## BEGIN

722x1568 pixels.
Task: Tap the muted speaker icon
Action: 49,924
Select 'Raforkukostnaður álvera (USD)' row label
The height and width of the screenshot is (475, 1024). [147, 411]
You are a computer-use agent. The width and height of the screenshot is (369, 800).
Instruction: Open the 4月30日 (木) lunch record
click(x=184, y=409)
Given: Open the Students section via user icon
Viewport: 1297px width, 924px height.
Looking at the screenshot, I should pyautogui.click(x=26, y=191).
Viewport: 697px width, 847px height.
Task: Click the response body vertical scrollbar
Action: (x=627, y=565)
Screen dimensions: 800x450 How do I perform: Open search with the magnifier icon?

## END
## BEGIN

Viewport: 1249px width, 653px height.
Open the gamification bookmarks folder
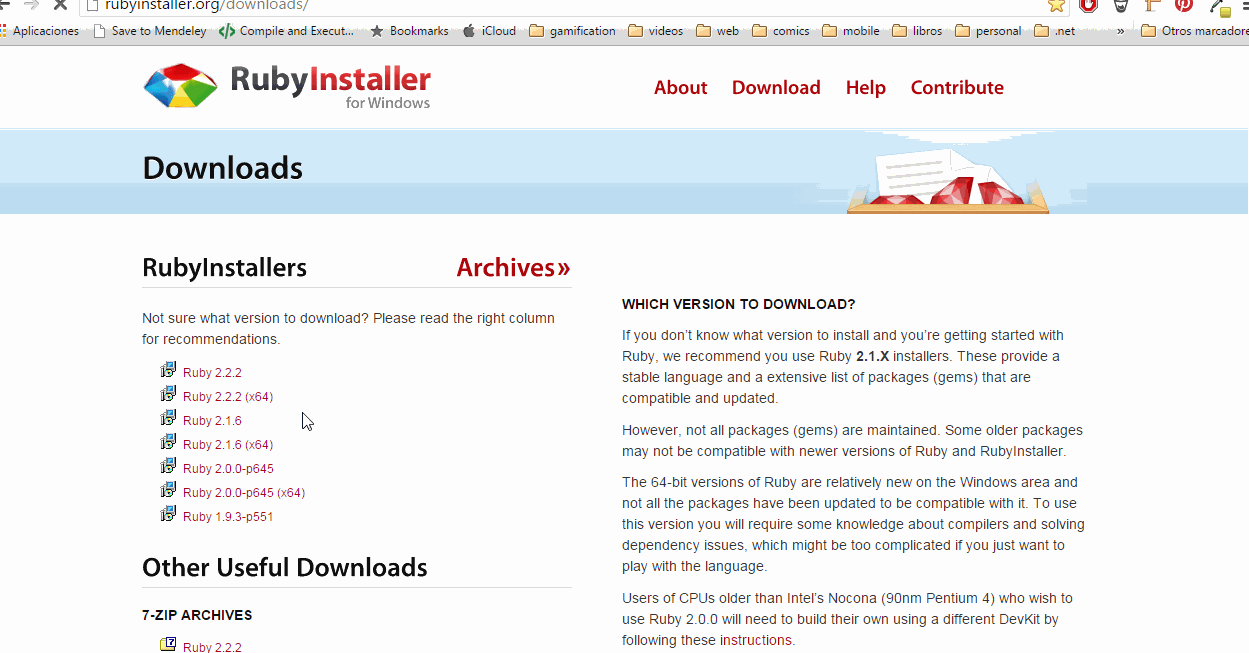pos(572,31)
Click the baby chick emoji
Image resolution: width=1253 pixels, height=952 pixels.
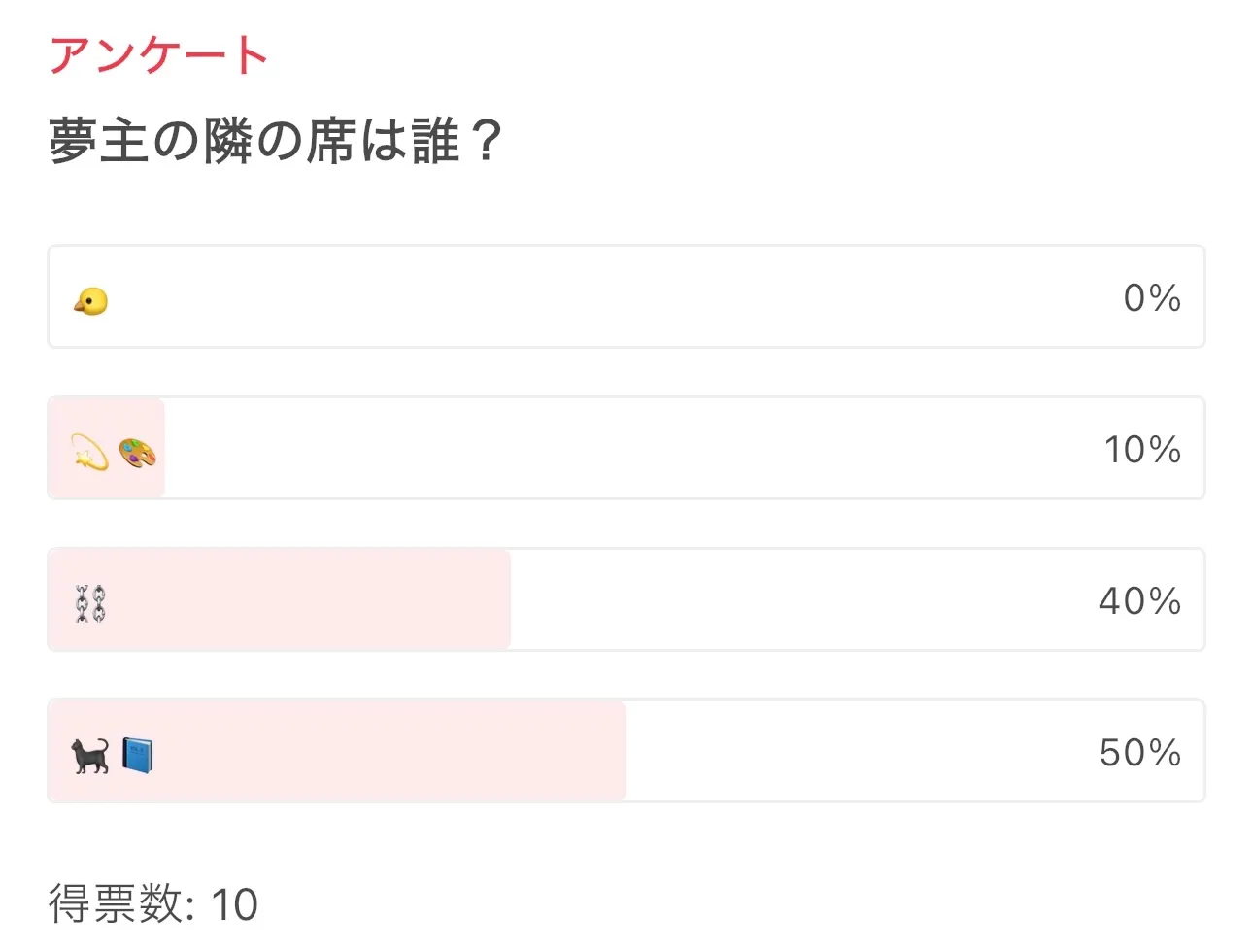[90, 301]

## END
## BEGIN

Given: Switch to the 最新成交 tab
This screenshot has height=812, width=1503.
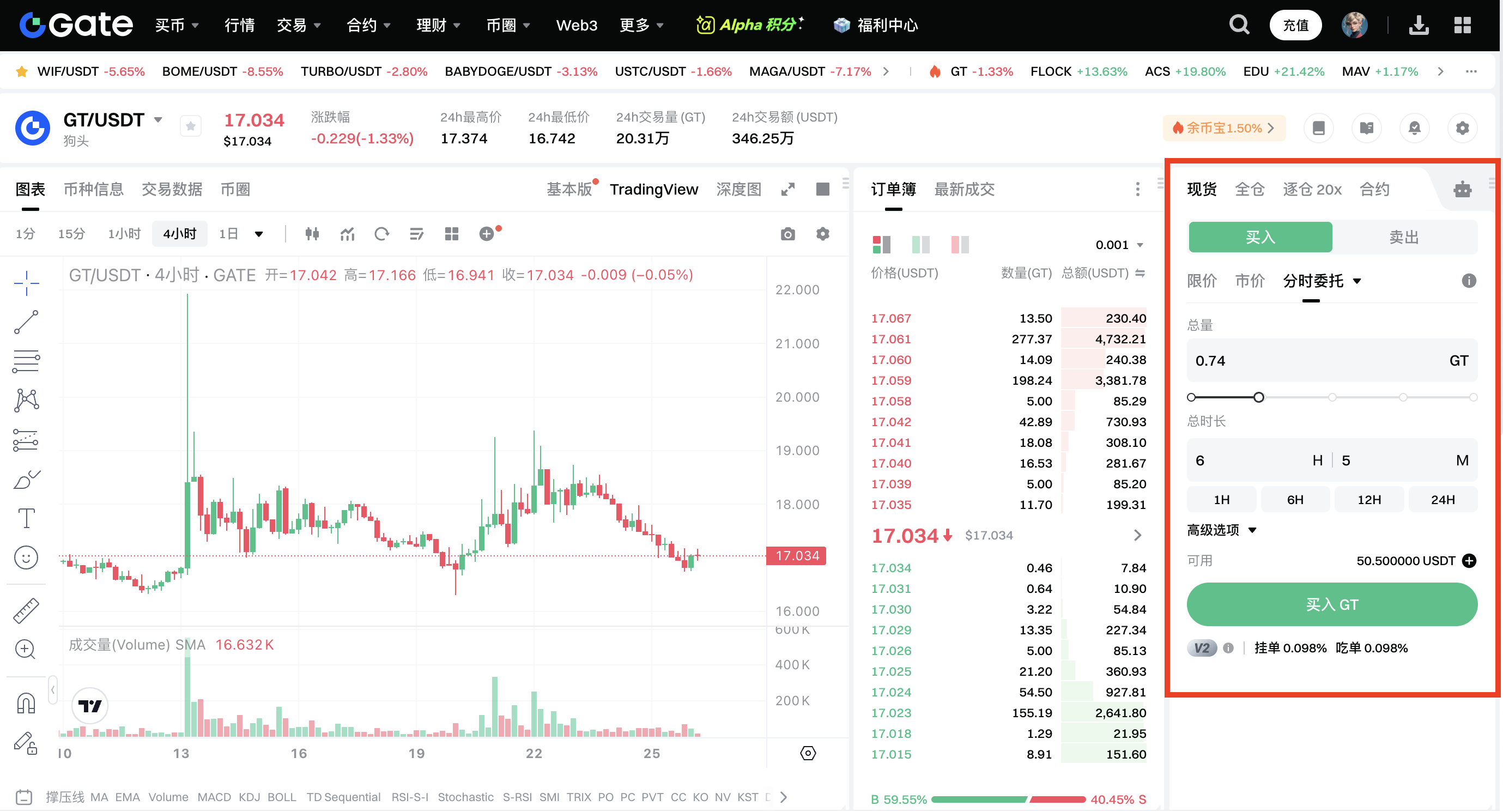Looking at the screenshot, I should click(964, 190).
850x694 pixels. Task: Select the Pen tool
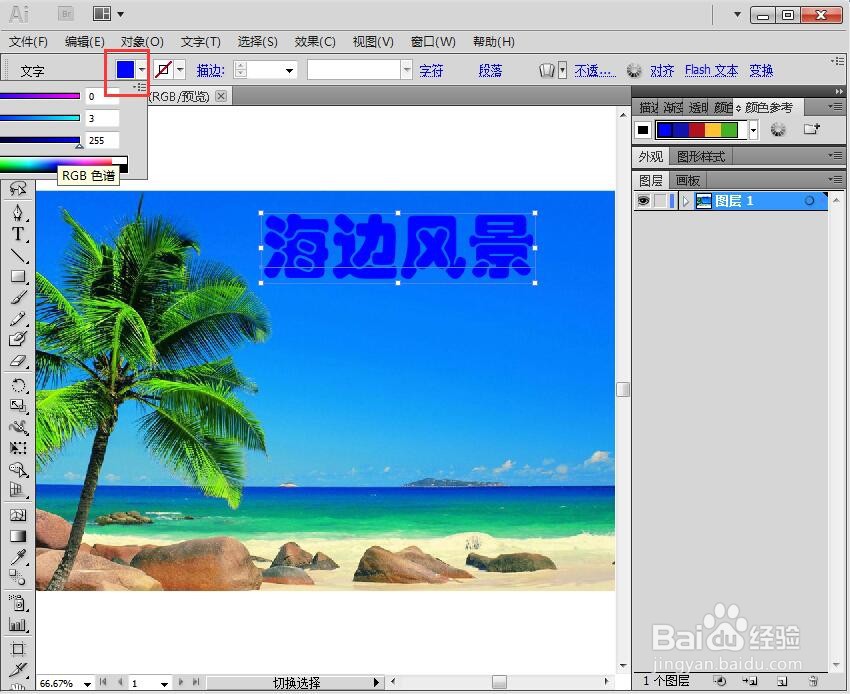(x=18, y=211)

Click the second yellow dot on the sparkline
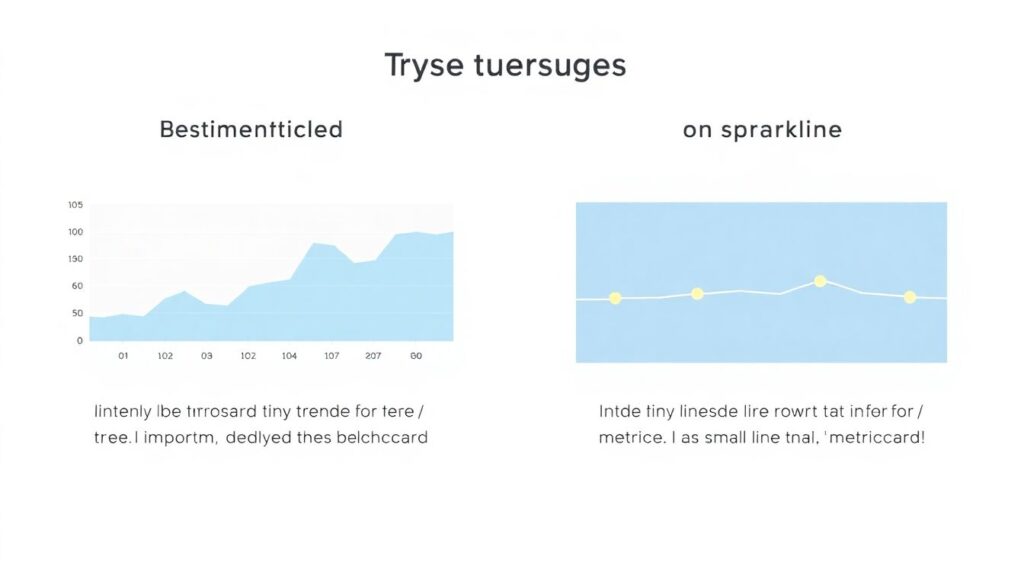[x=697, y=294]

## END

YOUR OBJECTIVE :: Please reproduce the rows above word for word, beginning at the line that contains "You are a computer-use" and ending after the line that contains "Screen dimensions: 800x450".

SOLUTION TO THIS TASK ::
You are a computer-use agent. The width and height of the screenshot is (369, 800).
Instruction: Open the 4月30日 (木) lunch record
click(x=184, y=409)
Given: Open the Students section via user icon
Viewport: 1297px width, 924px height.
Looking at the screenshot, I should pyautogui.click(x=26, y=191).
Viewport: 697px width, 847px height.
Task: Click the response body vertical scrollbar
Action: (x=627, y=565)
Screen dimensions: 800x450 How do I perform: Open search with the magnifier icon?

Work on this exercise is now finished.